How Coke and Pepsi Make Millions From Bottling Tap Water

How Coke and Pepsi Make Millions From Bottling Tap Water, as Residents Face Shutoffs
The beverage giants were allowed to keep bottling in Detroit, despite substantial uncollected water bills

In recent weeks, on a quiet stretch of Detroit’s west side dotted with vacant homes, a 262,000-square-foot Coca-Cola manufacturing facility has buzzed with activity, even as many businesses in Michigan were ordered by the state to temporarily close to combat the ongoing coronavirus pandemic.

Coca-Cola churns out a number of beverages here, including Dasani bottled water, which generated more than $1 billion in U.S. sales in the past year, according to market research firm IRI. It’s a good time to be in the water business: As the coronavirus pandemic spread in the U.S. throughout March, bottled water sales increased 57 percent over the same time period last year.

But among the products, such as toilet paper and hand sanitizer, that Americans are panic-buying, bottled water is unusual: There is no shortage of safe drinking water, and health officials have tried to assure people that public water supplies are not contaminated by the coronavirus. Hoarding bottled water simply isn’t necessary for most people.

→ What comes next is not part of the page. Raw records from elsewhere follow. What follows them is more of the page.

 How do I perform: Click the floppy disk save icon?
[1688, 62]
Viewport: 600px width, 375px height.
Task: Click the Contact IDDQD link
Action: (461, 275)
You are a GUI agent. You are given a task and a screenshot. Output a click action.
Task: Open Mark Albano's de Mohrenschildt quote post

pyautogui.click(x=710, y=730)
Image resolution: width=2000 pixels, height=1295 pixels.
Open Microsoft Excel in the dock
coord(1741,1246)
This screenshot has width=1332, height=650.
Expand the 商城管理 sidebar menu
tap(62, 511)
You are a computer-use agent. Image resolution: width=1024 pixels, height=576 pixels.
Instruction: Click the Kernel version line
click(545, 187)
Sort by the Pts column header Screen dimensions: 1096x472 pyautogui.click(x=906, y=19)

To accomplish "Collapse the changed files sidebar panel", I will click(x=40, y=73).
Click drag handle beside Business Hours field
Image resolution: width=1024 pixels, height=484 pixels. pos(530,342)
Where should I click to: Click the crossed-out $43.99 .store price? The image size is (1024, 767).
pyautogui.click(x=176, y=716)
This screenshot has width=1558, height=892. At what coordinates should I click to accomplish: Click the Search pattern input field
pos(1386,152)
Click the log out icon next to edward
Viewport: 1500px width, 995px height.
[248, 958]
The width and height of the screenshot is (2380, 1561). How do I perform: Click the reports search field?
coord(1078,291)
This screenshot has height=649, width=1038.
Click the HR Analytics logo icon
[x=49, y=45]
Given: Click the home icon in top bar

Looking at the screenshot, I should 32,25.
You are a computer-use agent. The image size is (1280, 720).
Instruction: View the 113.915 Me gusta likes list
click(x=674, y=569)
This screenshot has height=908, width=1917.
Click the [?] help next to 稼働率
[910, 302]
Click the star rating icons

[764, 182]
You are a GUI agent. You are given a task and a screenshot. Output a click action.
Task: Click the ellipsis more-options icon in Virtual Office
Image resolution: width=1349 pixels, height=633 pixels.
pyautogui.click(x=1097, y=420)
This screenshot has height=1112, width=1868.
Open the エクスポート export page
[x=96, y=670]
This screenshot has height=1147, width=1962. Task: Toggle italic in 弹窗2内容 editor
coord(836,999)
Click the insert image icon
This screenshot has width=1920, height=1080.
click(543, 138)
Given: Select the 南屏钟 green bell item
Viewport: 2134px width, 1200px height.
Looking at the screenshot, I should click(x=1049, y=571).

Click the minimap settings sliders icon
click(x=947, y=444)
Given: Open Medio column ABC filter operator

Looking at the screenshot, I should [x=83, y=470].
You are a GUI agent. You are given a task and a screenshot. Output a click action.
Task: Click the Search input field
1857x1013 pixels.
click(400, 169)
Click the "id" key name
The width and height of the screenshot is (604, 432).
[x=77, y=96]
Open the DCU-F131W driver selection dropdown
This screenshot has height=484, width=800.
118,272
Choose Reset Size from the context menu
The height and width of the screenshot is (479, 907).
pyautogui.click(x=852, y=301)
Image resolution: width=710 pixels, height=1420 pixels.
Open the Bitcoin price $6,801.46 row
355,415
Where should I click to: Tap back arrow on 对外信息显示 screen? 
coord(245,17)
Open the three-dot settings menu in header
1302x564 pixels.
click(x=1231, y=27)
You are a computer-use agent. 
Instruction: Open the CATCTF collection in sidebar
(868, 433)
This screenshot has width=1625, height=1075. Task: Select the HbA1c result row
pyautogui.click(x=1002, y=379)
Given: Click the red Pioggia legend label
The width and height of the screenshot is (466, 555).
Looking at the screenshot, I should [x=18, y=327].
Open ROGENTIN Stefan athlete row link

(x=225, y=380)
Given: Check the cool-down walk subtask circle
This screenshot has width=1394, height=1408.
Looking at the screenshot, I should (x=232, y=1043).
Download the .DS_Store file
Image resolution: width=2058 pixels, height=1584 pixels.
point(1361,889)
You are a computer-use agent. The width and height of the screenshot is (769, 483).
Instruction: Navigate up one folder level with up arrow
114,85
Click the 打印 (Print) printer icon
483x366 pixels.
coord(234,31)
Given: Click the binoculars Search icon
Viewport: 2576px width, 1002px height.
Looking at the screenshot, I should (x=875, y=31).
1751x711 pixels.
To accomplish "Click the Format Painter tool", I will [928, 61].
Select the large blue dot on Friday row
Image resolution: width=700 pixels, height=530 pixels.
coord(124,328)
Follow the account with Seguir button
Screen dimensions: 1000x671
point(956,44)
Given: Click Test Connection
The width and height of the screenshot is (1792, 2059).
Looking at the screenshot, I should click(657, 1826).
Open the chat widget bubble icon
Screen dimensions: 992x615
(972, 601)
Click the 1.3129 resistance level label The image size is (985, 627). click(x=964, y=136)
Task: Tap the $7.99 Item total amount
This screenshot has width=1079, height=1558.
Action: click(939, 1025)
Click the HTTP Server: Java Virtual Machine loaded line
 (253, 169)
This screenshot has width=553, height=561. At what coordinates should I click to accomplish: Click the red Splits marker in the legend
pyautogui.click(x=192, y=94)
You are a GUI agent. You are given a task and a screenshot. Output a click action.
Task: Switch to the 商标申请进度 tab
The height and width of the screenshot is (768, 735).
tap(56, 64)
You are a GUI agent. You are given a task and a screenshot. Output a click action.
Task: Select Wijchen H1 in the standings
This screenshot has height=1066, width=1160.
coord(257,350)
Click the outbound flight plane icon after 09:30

What’s more, most bottled water sold in the U.S. comes from the same municipal sources that supply tap water—a fact that might be unknown to most consumers. Coca-Cola makes Dasani at the company’s Detroit plant by purchasing, treating, and bottling municipal water before selling it at a significant upcharge to consumers. Pepsi bottles its Aquafina water brand in Detroit the same way.

The business model is hugely profitable. The cost to buy that municipal water is exceedingly low—and once bottled, the markup can be around 133 times greater, a Consumer Reports analysis of company water billing and usage records found.

But what’s good for businesses isn’t necessarily good for consumers, according to CR’s review, which included the examination of hundreds of pages of billing and other records obtained through public records requests, and interviews with environmental law experts, industry consultants, residents of Detroit, and consumer advocates.

For starters, bottlers and consumers aren’t always treated as equals by water utilities, CR found. In Detroit, whose policy prior to the coronavirus crisis called for shutting off water to residents if they fell $150 behind in their water bills, 2,800 homes were estimated to be without running water at the start of the pandemic. (Read more about cities that have not restored water to residents during the coronavirus crisis.)

But bottlers in Detroit have also racked up tens of thousands of dollars of past-due water bills that went unpaid for months, CR found. Not once has their access to water been shut off over the time period we examined. When asked why, the city cited the companies’ strong payment history and an ability to pay their bills. The city said in a later statement that it had made errors collecting past-due balances.